TORONTO, CANADA - APRIL 18: A close-up view of the stitches and leather surface of a baseball with the MLB logo on it is displayed prior to the start of batting practice before the Toronto Blue Jays MLB game against the Chicago White Sox on April 18, 2013 at Rogers Centre in Toronto, Ontario, Canada.
Tom Szczerbowski/Getty Images
March 10, 2022 9:56 PM EST

Major League Baseball reached a new labor agreement with its players union, ending a three-month lockout and paving the way for the season to start next month.

The tentative agreement with the Major League Baseball Players Association still must be approved by team owners, a spokesman for the union said Thursday. Opening day is scheduled for April 7, a week late, and the league is expected to play a full 162-game schedule, ESPN reported.

The deal averts a potential disaster for MLB, which was already coping with the loss of TV viewers and looking for ways to speed up games that now average three hours-plus. The long contests have made baseball a tougher sell for a younger generation raised on YouTube clips.

The deal is good news for TV networks including AT&T Inc.’s WarnerMedia, Walt Disney Co.’s ESPN, Fox Corp. and Sinclair Broadcast Group Inc., which air the games.

The league is also trying to reach cord-cutters who don’t get cable TV. On Tuesday, Apple Inc. reached a deal with Major League Baseball to air Friday night games on its streaming service, marking the iPhone maker’s first major foray into sports broadcasting.

But the sport will need more ways to reverse a decline in interest from even its loyal fans. Attendance fell to 68.5 million in 2019, the lowest since at least 2006. TV viewership rebounded last year, with the World Series audience on Fox up 20% to almost 12 million viewers. Still, that was well below the recent peak of 23.4 million in 2016.

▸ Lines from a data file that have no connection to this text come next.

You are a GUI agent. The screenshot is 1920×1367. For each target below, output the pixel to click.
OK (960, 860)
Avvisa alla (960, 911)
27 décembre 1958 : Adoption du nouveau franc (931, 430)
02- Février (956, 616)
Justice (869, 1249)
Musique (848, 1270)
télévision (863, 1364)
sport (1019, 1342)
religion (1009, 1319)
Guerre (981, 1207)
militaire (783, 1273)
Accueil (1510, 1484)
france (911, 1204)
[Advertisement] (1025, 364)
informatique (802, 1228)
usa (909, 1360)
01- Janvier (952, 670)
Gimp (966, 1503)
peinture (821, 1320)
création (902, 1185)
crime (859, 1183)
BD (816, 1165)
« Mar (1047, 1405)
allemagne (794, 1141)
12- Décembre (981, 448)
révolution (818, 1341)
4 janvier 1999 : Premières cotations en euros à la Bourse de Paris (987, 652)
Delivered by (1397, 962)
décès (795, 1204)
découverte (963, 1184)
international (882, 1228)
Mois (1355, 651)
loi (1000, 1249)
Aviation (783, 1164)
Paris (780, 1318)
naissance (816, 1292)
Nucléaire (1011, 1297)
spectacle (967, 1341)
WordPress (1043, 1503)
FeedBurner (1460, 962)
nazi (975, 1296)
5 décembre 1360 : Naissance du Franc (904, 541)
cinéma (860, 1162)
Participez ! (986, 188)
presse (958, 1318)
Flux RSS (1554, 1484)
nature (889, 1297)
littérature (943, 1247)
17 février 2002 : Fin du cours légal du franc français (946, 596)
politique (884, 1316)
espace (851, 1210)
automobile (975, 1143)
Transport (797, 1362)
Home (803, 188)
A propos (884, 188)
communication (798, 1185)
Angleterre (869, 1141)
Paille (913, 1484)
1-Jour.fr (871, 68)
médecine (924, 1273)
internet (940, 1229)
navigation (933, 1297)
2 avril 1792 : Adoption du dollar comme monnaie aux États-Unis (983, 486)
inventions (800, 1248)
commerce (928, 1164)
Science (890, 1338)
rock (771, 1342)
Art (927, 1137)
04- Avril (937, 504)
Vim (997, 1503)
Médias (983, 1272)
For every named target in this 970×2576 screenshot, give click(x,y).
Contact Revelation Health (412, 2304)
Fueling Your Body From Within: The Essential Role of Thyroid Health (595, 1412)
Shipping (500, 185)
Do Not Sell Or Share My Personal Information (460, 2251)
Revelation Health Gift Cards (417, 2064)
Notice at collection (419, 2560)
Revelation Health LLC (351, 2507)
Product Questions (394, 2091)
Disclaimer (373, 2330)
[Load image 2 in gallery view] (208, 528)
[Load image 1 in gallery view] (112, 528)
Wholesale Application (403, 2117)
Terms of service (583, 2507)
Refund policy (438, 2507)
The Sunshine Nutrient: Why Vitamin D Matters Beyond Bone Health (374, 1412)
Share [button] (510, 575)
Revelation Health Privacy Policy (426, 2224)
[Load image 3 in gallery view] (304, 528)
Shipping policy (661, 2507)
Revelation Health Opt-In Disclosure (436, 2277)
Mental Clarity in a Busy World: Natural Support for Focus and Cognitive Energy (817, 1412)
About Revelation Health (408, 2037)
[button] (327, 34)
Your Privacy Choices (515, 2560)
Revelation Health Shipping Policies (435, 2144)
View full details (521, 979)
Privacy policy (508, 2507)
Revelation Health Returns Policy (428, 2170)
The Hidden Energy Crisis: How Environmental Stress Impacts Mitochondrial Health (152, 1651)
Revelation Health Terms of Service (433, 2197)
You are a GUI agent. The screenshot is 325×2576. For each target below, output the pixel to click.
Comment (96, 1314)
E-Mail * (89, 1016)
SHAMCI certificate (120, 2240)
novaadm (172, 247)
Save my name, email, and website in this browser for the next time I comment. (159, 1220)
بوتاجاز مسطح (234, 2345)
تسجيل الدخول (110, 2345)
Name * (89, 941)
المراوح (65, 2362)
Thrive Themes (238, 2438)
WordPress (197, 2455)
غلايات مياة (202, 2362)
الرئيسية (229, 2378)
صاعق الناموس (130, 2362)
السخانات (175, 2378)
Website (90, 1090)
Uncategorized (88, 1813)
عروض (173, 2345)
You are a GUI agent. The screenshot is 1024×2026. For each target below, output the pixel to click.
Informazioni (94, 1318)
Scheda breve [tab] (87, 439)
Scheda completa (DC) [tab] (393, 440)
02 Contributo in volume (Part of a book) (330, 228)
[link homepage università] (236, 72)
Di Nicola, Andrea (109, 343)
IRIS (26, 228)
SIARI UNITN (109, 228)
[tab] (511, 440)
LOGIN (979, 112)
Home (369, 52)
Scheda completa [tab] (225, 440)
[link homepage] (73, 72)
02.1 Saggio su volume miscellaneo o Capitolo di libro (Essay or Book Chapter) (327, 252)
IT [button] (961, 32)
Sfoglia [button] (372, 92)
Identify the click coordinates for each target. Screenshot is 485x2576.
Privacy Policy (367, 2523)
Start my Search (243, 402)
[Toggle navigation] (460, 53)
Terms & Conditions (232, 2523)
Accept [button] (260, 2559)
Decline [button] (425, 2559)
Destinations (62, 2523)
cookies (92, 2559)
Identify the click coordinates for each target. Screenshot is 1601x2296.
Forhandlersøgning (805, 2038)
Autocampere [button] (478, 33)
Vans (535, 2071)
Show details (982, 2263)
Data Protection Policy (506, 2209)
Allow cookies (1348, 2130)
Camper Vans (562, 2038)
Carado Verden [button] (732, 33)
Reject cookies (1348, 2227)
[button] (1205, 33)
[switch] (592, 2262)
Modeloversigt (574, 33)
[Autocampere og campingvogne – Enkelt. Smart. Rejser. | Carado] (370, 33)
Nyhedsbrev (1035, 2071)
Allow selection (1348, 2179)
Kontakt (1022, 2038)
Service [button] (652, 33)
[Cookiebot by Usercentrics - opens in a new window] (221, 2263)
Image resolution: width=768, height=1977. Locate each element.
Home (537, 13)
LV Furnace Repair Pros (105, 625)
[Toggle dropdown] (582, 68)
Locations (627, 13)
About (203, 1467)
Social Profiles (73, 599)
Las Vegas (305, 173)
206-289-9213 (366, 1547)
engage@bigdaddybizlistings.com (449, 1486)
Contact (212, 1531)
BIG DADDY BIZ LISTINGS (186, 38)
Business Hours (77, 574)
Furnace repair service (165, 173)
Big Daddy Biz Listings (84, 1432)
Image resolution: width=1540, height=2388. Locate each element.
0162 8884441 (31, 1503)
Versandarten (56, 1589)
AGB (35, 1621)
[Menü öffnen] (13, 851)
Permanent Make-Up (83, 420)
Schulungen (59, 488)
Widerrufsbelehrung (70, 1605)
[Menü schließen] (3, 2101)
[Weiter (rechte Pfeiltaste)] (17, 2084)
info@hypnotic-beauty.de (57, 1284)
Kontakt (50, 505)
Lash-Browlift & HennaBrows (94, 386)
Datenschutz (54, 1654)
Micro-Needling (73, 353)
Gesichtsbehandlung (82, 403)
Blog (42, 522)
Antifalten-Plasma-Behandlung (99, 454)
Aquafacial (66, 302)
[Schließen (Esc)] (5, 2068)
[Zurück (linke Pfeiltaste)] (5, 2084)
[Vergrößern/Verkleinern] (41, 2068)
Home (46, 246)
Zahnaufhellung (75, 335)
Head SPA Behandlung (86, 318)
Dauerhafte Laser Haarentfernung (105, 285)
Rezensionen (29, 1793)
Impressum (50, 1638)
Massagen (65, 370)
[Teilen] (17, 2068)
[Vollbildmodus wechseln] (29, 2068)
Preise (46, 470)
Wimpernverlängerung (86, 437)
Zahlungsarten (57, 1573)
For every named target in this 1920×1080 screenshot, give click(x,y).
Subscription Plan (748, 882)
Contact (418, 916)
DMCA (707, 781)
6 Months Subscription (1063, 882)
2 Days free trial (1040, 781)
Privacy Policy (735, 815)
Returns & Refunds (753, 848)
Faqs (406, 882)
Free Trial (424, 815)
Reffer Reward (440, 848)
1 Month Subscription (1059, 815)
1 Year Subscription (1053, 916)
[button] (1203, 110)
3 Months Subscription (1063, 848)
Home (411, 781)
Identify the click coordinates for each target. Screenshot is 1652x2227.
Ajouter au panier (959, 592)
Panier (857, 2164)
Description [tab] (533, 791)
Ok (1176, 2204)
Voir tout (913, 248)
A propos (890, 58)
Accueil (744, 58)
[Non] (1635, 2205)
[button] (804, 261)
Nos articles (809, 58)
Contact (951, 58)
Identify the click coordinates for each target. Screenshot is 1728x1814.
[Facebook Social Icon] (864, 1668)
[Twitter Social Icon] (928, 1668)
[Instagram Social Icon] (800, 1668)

Owners locked out the players in early December after their existing labor agreement expired. The players association said salaries weren’t keeping up with revenue and sought changes to a system that the union said offered big paydays to a handful of free-agent stars but didn’t benefit many others.

On Wednesday, the league said it was canceling more games after two late-night negotiating sessions failed to result in an agreement.